The complex interplay of multiple technologies and cultures is one of the defining features of modern civilizations. This synergistic relationship began with the invention of simple tools that set us apart from our ancestors, and has continued through to modern technologies such as the printing press to the smartphone. Technology is now inseparable from the human experience — without it, we are birds without nests, beavers without dams. We cannot live without it. We never have. If we stop creating, we stop existing. Technology is the key to our evolution and determines the geography, interconnectedness, fairness and abundance of the civilization we live in.

The thing about ‘techno-socio’ systems though, is that we tend to get locked into social structures by the underlying nature of the technology we employ. For example, much of the day to day functioning of the modern economy relies on the hoovering up of information into huge centralised databases owned by large corporate or government organisations. The natural tendency of those organisations is to hoard their data — a cultural hangover from an era where wealth was tied to physical property — and so they’re often very unwilling to share it. Even worse, the information that gets held in most databases becomes an institutional reality and all other information gets treated as informal at best.

That’s a problem, because in any given sphere of activity most of the pertinent knowledge will reside outside the boundaries of any one organization, and the central challenge is to find ways to access that knowledge. That’s not possible in a system defined by the balkanisation of massive monoliths that generally speaking don’t play very nicely in the sandbox together. It makes collaboration and progress slow, indirect, bureaucratic and difficult. It isn’t good for economic equality, it’s not good for environmental sustainability, and it leads to some pretty perverse political behaviours too.

Fortunately, it is possible to break free from the old paradigms we find ourselves stuck in. And new technologies can help us do that. New decentralized, distributed database systems are reimagining how we use and store data, exchange value and cooperate between individuals and organisations. We are in the process of building a global, public computer that can not only handle these types of data transactions, but also eventually emulate many of the functions of monolithic organisations in more secure and transparent way without inefficient bureaucracies and fewer intermediaries who take a slice of the pie.

These are technologies that are designed to tackle 21st century problems.

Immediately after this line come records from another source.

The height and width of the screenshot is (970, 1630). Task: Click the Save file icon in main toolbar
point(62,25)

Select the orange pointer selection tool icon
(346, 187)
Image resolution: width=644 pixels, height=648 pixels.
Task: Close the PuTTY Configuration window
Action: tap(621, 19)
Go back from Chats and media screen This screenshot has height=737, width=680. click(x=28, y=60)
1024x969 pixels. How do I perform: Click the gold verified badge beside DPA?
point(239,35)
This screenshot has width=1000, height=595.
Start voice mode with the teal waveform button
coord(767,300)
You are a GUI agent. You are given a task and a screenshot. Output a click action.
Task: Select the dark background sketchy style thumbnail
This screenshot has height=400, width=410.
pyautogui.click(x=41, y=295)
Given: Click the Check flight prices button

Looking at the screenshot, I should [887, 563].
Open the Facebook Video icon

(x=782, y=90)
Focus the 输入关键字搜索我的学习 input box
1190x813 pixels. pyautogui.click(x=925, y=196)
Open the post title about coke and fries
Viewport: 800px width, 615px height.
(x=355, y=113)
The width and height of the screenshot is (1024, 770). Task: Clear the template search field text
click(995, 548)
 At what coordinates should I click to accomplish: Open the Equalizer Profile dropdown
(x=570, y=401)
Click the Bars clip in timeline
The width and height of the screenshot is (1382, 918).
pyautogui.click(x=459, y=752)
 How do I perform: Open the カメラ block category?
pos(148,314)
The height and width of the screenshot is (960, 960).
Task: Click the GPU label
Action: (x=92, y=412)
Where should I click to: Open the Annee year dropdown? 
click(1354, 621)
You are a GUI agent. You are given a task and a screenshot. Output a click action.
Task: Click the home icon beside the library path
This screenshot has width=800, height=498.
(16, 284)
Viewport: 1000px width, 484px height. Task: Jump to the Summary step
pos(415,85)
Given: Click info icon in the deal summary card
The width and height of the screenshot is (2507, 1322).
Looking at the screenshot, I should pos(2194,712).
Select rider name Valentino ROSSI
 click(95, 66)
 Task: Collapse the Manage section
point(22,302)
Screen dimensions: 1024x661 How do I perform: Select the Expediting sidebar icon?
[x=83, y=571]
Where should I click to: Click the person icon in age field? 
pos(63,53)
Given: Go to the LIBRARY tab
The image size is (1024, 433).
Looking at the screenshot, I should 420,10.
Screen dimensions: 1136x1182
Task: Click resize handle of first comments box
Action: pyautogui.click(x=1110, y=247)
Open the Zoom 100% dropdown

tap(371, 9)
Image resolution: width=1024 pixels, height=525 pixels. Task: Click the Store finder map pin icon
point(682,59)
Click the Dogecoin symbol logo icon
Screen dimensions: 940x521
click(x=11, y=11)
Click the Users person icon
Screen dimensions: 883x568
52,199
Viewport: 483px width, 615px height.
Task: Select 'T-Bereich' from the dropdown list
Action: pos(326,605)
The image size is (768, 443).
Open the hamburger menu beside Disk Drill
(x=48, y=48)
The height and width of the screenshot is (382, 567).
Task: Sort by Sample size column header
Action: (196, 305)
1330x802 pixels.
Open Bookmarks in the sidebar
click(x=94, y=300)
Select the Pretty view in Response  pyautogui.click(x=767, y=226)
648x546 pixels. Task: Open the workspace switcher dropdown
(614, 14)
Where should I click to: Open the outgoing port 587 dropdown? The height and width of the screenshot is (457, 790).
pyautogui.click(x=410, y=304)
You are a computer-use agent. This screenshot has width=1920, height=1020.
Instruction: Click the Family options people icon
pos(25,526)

They’re designed for a world in which flows of data and information generate more economic value than trade in physical goods. They’re being built by people who understand that data is the new oil, and that means we need better ways of managing and sharing it. They are going to reshape the economic landscape because they lead to better resource distribution and greater access to goods and services. We don’t really know what that’s going to look like — it’s like predicting where molecules of water in a river will end up. But we know that rivers flow downhill along the path of least resistance. New rivers are springing up all the time, spurring socio-political change. And the landscape is starting to look like a place you’d want to visit.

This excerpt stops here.